▶ **PROBLEM STATEMENT**: What you produce should be the lines from the line containing "Click the 20 altitude tick label" through the last line below, both ends included, reproduced exactly and without pictures.

▶ **SUPPLIED RECORDS**:
>>>

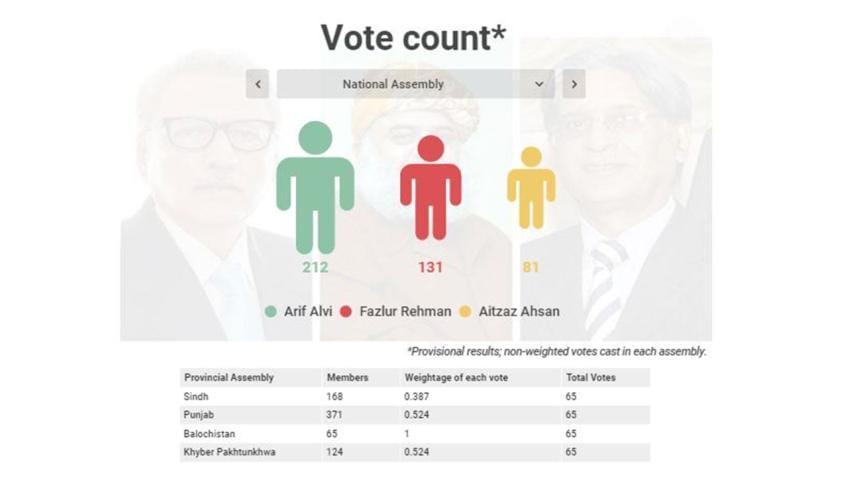Click the Arif Alvi legend label
This screenshot has width=857, height=482.
304,311
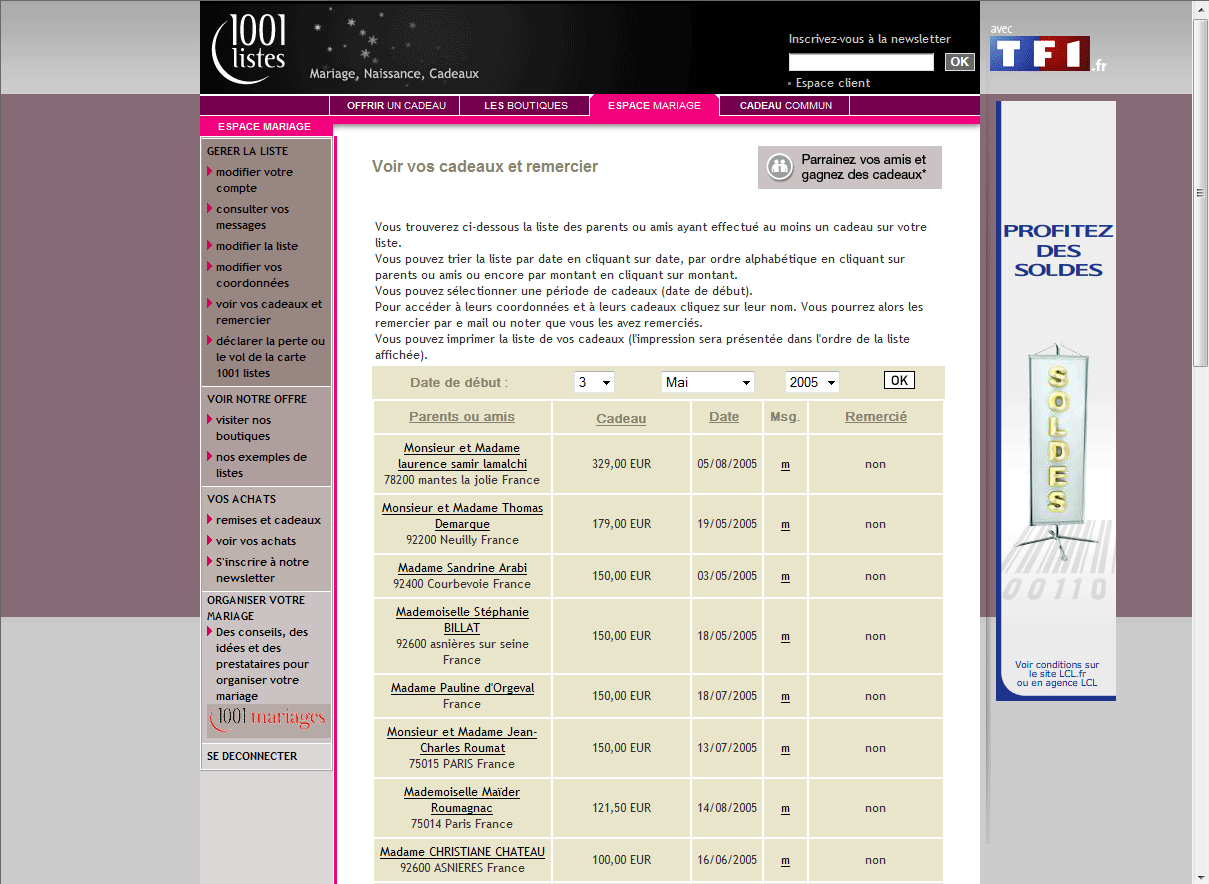The image size is (1209, 884).
Task: Click the Parrainez vos amis icon
Action: (x=779, y=167)
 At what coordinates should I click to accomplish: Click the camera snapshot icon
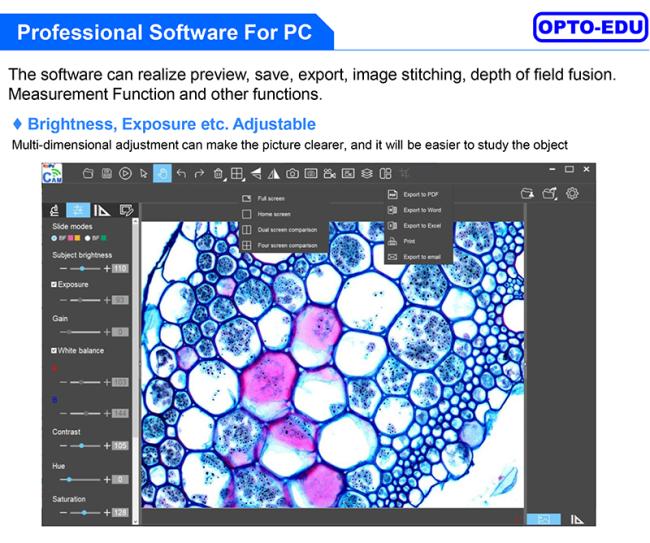(x=292, y=173)
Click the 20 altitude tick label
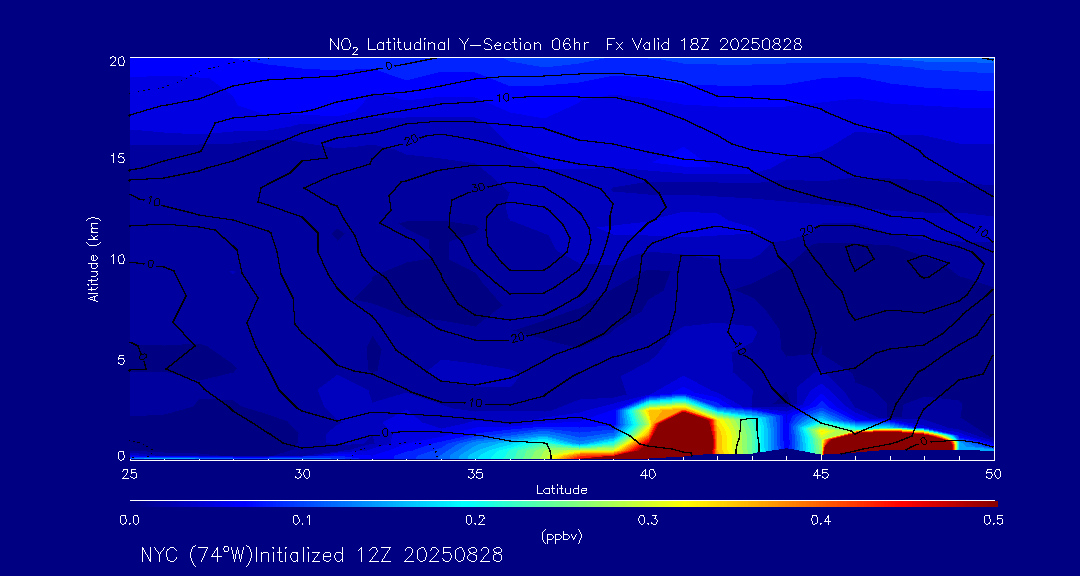The height and width of the screenshot is (576, 1080). click(116, 60)
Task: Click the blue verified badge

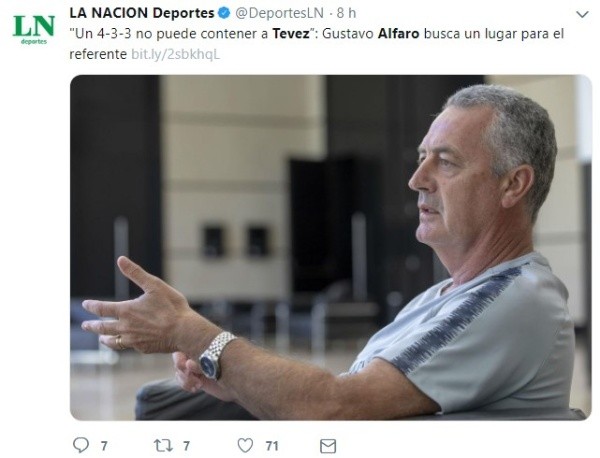Action: pyautogui.click(x=224, y=13)
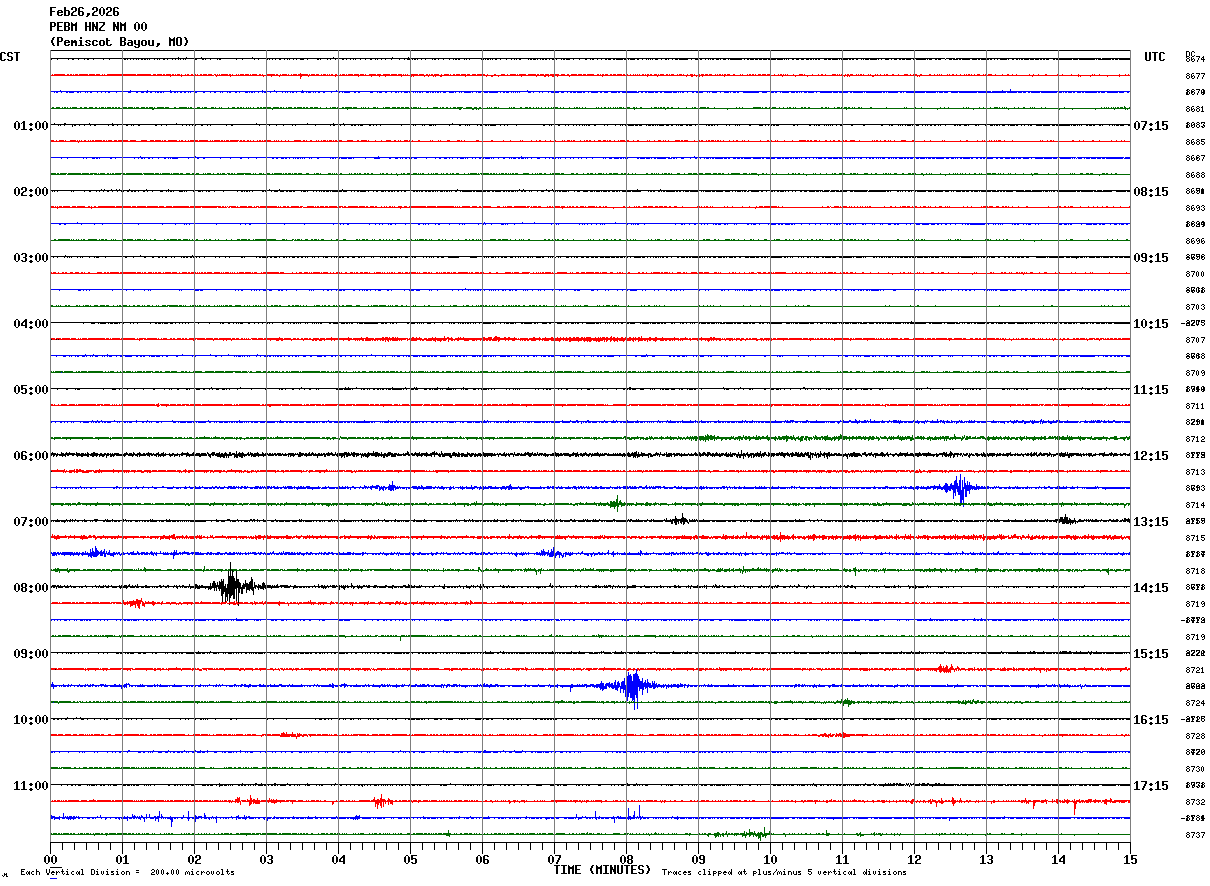Click the 12:15 UTC time label
The image size is (1210, 886).
1151,456
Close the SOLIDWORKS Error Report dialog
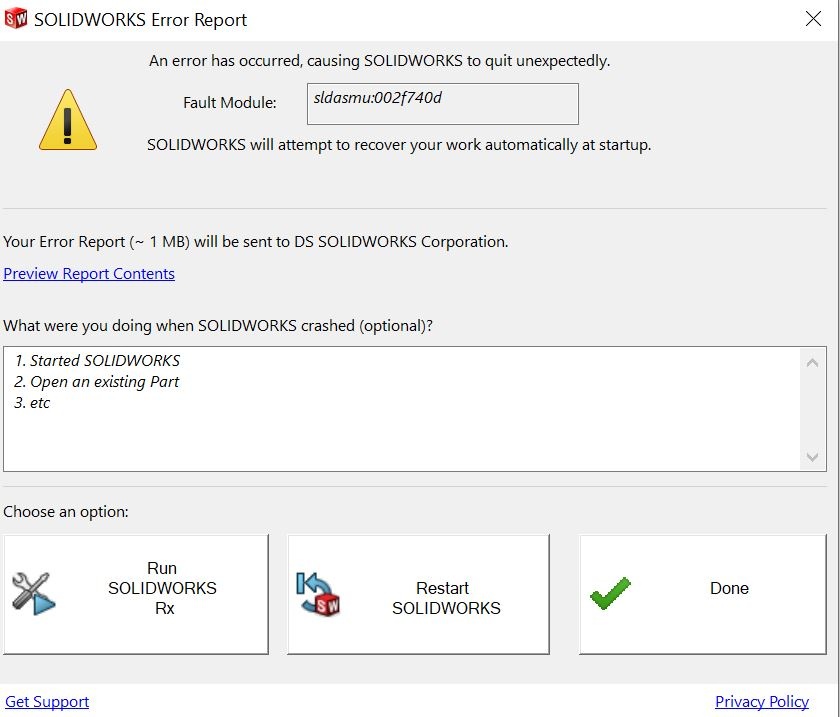The image size is (840, 717). coord(815,19)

<<<

▶ **EXERCISE ANSWER**:
Click the 20 altitude tick label
The height and width of the screenshot is (576, 1080). click(116, 60)
Task: Click the blue verified badge

Action: pyautogui.click(x=224, y=13)
Click the 12:15 UTC time label
The image size is (1210, 886).
1151,456
Close the SOLIDWORKS Error Report dialog
The image size is (840, 717). coord(815,19)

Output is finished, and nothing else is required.